# Raspberry Pi 4 UEFI Firmware - efi partition information - trying to get zfs on root on usb working



## decuser (Dec 19, 2022)

Where can I find more information about the msdosboot efi partiton?

I am trying to get my Raspberry Pi 4 working with ZFS on Root on an external usb drive.

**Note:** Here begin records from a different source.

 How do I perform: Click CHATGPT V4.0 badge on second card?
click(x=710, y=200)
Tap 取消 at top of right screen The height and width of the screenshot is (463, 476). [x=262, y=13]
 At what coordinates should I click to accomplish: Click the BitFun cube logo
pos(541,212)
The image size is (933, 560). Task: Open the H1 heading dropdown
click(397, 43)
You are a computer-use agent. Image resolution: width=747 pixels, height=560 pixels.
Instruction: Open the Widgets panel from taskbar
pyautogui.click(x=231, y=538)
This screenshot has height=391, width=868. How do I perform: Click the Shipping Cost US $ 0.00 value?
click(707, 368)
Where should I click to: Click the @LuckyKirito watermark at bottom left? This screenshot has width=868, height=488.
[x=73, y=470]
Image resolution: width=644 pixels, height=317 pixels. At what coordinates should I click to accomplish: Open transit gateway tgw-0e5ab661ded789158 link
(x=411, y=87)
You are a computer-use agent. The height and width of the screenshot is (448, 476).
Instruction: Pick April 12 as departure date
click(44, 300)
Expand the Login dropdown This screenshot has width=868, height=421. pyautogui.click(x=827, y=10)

What I have done that worked follows https://www.reddit.com/r/freebsd/comments/v4b5oj/freebsd_on_zfs_on_raspberry_pi/  and https://www.reddit.com/r/freebsd/comments/rzh6xh/comment/hrv68l2/ :

1. Get the FreeBSD-13.1-RELEASE-arm64-aarch64-RPI.img and burn it to a big sdcard (big enough to hold freebsd and copy of the image as well as whatever intermediate files are required... this process would prolly work from a regular system too, but hey, it works on the pi itself, too, given enough disk space)
2. Boot the pi
3. Get the FreeBSD-13.1-RELEASE-arm64-aarch64-RPI.img onto the booted freebsd fs
4. Insert the USB drive
3. Burn the image to the USB and resize the partitions to fill (run edited (da0, not da1) version of poster's dd.sh)
3. use mdconfig to create a memory device with the image
4. mount it
5. Blow away the USB ufs, create zfs - zroot, and populate it (run edited (zroot, not zpi) version of poster's zfs.sh)
6. Shutdown and remove the SD card
7. Boot the pi

It 'works' as in it boots up and can be used the same way the ufs version.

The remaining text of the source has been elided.